To understand the significance of this deal, we need to first grasp how platforms like Reddit function and why their data is so valuable. At their core, these platforms are built on user-generated content and community engagement. Here's how the cycle typically works:
Users create content (posts, comments, questions)
This content attracts other users through search engines or social sharing
New users engage with existing content and create their own
The growing content library attracts even more users
The cycle continues, creating a rich, diverse, and ever-expanding knowledge base
This self-reinforcing cycle is what makes platforms like Reddit so valuable. In 2023 alone, Reddit saw an estimated 469 million posts published, an 11.14% increase from the previous year. That's an average of 1.2 million posts per day, or a staggering 438 million posts per year. Each of these posts potentially attracts new users, who in turn contribute more content.
I've seen this dynamic firsthand. During my time running a community of 6 million IT professionals—think StackOverflow, but for IT—our growth was driven by our extensive back catalog of content. IT professionals would find our site through search engines, engage with existing content, and then stay to ask their own questions or contribute their expertise.

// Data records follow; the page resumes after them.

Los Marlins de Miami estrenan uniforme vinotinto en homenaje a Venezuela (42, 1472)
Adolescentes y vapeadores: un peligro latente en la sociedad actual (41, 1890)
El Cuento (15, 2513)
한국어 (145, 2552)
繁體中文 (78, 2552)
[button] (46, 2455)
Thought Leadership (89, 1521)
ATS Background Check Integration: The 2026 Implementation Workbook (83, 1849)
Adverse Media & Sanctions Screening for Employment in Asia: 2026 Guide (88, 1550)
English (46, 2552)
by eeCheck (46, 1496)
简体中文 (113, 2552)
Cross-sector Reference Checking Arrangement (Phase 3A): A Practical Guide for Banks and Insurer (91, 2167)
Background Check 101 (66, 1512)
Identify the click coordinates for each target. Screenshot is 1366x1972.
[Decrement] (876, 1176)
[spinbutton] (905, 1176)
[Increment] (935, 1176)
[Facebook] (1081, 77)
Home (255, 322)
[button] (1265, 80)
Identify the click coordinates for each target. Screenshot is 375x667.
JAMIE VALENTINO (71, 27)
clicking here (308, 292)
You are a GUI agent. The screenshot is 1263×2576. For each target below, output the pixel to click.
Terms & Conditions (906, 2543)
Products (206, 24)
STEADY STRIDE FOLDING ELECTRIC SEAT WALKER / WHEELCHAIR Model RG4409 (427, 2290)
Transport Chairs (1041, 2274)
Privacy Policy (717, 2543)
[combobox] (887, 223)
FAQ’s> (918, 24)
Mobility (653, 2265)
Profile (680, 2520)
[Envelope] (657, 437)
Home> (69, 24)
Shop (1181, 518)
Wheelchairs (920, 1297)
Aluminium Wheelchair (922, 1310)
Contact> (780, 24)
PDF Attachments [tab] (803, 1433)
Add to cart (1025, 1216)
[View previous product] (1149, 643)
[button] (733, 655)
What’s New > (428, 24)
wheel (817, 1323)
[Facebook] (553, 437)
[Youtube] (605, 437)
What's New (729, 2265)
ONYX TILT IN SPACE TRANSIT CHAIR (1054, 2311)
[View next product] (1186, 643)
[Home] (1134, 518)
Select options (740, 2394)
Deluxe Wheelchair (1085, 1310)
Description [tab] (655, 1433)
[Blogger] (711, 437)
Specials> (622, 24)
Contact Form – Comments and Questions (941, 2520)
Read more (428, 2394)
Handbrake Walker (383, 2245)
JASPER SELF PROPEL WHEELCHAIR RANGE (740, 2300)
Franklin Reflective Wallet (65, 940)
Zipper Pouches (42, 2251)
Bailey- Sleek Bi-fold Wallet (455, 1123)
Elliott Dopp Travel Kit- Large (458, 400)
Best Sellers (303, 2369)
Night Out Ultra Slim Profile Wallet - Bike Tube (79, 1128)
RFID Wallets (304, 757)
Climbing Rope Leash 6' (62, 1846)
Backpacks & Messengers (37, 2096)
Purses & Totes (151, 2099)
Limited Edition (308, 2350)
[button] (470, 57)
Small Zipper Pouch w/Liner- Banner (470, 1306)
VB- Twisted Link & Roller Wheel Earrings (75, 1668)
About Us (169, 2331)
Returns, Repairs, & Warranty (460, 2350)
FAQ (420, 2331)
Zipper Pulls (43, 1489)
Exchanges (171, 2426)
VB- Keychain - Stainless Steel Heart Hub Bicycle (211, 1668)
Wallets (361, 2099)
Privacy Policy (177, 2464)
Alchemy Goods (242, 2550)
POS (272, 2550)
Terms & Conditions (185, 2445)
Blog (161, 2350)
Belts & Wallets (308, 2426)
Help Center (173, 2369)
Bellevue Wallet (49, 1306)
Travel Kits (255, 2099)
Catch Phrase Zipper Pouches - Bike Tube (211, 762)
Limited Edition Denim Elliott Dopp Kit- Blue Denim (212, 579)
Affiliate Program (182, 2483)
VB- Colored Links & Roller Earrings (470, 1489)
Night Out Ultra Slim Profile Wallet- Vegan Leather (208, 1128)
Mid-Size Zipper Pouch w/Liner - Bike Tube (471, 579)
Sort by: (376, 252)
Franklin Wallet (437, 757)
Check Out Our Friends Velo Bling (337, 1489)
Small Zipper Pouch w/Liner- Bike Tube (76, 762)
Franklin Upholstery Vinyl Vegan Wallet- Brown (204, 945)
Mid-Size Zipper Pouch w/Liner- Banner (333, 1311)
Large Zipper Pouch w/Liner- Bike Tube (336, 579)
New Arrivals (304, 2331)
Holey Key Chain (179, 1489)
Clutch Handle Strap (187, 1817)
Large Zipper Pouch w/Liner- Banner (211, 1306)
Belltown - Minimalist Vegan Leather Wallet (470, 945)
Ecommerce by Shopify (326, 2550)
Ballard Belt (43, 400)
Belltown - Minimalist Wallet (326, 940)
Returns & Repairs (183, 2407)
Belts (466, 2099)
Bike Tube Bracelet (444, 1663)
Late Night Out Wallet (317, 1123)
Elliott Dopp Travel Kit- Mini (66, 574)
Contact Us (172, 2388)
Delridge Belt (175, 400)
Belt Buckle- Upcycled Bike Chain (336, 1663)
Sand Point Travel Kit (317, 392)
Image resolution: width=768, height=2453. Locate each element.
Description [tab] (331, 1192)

However, licensing this data to an AI company presents a unique challenge. Unlike traditional licensing deals, providing this wealth of data to a Large Language Model (LLM) is a fundamentally different proposition. These AI models don't just reference the data; they learn from it, integrate it, and can potentially reproduce similar content.
The Bargain: Short-Term Gain vs. Long-Term Survival
In the world of online communities and content platforms, licensing data for AI model training is a new thing. It's a tempting proposition - substantial revenue in exchange for data that's already publicly available. But the long-term implications could be existential.
Unlike traditional licensing deals, where content is simply displayed elsewhere with clear attribution, AI training data becomes integrated into the very fabric of the model. The model doesn't just reference this data; it learns from it, synthesizes it, and can generate new content based on it. This means that an AI model trained on Reddit's data could potentially answer questions and generate discussions that closely mimic those found on Reddit itself.
This poses a threat to the virtuous cycle that drives online communities. If users can get Reddit-like responses from an AI model, then it's likely they don't visit Reddit, post questions, or engage in discussions. The platform risks cutting off the source of its value - user engagement and content creation.
We've already seen early signs of this impact. Stack Overflow, a cornerstone of the programming community, saw a significant traffic decline following the release of ChatGPT.
Yet, platforms like Reddit find themselves in a challenging position. If they don't license their data, there's no guarantee that AI companies won't build comparable datasets from other sources. The choice seems to be between potentially hastening their own obsolescence or missing out on substantial revenue while possibly facing the same fate.
This dilemma brings us full circle to our opening analogy of the Lenape and Manhattan. If the Lenape had a premonition of how the sale of Manhattan would fundamentally alter their way of life, would they have made a different choice? It's a tantalizing thought experiment. Investor Mohnish Pabrai once noted that if the Lenape had access to an investment office achieving a 7% annual return from 1626 to today, their $24 would now be worth over $7 trillion.
It'll be interesting to see how the growth and monetization of community sites like Reddit will evolve in the coming years.